» **OBJECTIF ÉNONCÉ A**
Répondez à ces questions sur le récit de navigation :
(i) À quelle date et à quelle heure le mouillage à Rio Janeiro eut-il lieu ?
(ii) Entre quelles terres passa-t-on pour continuer la route à l'ouest ?
(iii) Quel jour le cap Horn fut-il doublé ?
☆ ☆ ☆ ☆ ☆
Pour assurer ma navigation, j'allai reconnaître Madère le 7 avril ; mes montres m'y conduisirent exactement. Ce même jour, à deux du soir,
par 33° 22' de latitude nord et 19" l'de longitude ouest, nous passâmes à cent mètres d'un plateau jaune pouvant avoir trois cents mètres de
diamètre; nous le vîmes tous distinctement et nous acquîmes la conviction qu'il était recouvert de fort peu d'eau. Le mouvement de la mer
l'indiquait assez, et si mon navire eût été dans d'autres conditions, j'eusse envoyé un canot sonder en cet endroit ; mais dans la crainte d'un
accident, je continuai ma route. Le 26 mai, à quatre heures et demie du soir, je mouillai à Rio.Janeiro; m'étant informé que l'état sanitaire de
cette place était bon, je me décidai à y renouveler mes provisions d'eau et à y compléter mes vivres.
Parti de Rio le 30 au matin, ma navigation jusqu'à Taïti, sans relâche, s'est accomplie avec tous les accidents de mer des parages que j'eus à
fréquenter et de la saison dans laquelle nous étions.
Guidé par les instructions nautiques de Maury, je fis mon possible pour passer à quatre-vingts ou cent milles de la côte de Patagonie, mais
un coup de vent violent du sud-ouest qui fut tempête pendant quelques heures, me mit au large plus que je ne le désirais; profitant de
toutes les circonstances pour continuer ma route à l'ouest, je passai entre les Malouines et la terre des États. Je doublais le cap Horn le 21
juin ; jamais plus beau jour ne fut donné à un navigateur. Le soir à minuit j'étais à quatre milles au sud de Diégo-Ramirez. Je trouvai là un
navire allant h l'ouest et un grand vapeur se dirigeant à l'est. Favorisé par un vent d'est frais je fus vite rendu au méridien du cap Pilard; à
partir de cette position j'eus éternellement le vent debout, excepté dans deux affreuses bourrasques du sud-ouest qui me firent fuir
quelques heures sous la misaine.
☆ ☆ ☆ ☆ ☆
» **OBJECTIF ÉNONCÉ B**
Reproduisez tels quels les enregistrements, de la ligne qui contient "Find the location" jusqu'à celle qui contient "center [96, 172].", ces deux lignes comprises.

» **EXTRAITS DE DONNÉES**
☆ ☆ ☆ ☆ ☆
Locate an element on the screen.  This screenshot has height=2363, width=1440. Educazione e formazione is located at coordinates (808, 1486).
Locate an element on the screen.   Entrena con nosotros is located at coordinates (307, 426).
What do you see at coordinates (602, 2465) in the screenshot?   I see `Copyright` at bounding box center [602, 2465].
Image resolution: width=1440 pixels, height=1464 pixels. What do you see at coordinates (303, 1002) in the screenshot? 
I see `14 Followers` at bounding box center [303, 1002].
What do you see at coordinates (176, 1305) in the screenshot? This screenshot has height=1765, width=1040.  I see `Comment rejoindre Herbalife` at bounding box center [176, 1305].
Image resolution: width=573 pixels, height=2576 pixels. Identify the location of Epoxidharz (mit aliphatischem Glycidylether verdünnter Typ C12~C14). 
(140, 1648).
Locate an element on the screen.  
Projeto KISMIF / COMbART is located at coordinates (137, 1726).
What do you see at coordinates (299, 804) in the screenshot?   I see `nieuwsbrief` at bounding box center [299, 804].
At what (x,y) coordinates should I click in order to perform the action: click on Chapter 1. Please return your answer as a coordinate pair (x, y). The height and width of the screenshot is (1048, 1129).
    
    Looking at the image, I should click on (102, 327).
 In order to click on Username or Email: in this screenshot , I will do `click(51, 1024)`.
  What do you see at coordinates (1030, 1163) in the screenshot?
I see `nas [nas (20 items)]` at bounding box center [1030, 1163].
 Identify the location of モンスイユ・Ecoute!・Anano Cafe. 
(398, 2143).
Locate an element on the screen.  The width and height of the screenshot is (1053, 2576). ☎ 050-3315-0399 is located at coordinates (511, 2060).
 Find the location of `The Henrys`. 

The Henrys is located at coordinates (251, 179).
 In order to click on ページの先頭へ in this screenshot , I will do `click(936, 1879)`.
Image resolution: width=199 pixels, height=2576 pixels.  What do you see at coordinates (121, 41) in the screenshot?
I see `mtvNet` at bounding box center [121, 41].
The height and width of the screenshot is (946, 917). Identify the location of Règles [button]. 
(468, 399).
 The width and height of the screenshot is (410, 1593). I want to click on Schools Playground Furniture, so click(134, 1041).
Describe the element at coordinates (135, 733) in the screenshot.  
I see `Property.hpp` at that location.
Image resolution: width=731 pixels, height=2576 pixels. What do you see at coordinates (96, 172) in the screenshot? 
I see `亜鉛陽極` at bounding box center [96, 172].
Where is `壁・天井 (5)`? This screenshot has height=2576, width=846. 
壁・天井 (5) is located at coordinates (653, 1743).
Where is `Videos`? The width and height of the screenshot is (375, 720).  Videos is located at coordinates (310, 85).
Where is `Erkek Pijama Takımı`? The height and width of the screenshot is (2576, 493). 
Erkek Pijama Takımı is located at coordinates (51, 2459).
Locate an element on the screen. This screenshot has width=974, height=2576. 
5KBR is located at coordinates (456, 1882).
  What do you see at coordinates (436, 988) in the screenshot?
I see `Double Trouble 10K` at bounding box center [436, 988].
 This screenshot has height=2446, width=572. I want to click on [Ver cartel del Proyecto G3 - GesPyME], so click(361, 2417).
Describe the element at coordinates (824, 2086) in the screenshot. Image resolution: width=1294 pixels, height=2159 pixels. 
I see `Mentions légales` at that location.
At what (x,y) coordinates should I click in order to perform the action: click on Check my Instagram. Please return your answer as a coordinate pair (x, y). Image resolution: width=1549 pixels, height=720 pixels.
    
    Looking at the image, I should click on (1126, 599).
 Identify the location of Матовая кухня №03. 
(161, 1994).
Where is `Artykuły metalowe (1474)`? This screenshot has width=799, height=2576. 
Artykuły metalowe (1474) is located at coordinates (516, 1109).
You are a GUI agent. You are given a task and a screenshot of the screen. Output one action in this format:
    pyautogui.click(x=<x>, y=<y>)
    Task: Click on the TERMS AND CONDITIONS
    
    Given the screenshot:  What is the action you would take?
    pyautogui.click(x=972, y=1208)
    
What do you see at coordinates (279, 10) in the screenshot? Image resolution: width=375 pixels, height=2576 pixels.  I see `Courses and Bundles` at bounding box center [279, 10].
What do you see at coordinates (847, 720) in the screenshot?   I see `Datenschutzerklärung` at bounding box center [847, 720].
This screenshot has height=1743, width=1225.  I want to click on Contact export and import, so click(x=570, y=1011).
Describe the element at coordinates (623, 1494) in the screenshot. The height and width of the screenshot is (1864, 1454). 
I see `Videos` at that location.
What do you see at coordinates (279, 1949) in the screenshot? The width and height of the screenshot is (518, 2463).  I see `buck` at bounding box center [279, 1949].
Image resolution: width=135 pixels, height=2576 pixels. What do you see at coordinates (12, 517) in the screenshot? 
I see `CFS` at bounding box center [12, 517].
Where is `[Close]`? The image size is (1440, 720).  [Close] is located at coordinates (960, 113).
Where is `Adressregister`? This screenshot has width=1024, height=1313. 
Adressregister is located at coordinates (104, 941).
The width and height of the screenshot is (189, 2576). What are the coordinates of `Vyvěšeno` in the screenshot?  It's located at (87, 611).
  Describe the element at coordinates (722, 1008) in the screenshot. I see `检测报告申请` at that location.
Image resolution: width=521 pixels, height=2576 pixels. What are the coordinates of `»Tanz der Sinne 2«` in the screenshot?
☆ ☆ ☆ ☆ ☆
» **CORRIGÉ A**
(i) Le 26 mai, à quatre heures et demie du soir.
(ii) Entre les Malouines et la terre des États.
(iii) Le 21 juin.

» **CORRIGÉ B**
 Find the location of `The Henrys`. 

The Henrys is located at coordinates (251, 179).
 In order to click on ページの先頭へ in this screenshot , I will do `click(936, 1879)`.
Image resolution: width=199 pixels, height=2576 pixels.  What do you see at coordinates (121, 41) in the screenshot?
I see `mtvNet` at bounding box center [121, 41].
The height and width of the screenshot is (946, 917). Identify the location of Règles [button]. 
(468, 399).
 The width and height of the screenshot is (410, 1593). I want to click on Schools Playground Furniture, so click(134, 1041).
Describe the element at coordinates (135, 733) in the screenshot.  
I see `Property.hpp` at that location.
Image resolution: width=731 pixels, height=2576 pixels. What do you see at coordinates (96, 172) in the screenshot? 
I see `亜鉛陽極` at bounding box center [96, 172].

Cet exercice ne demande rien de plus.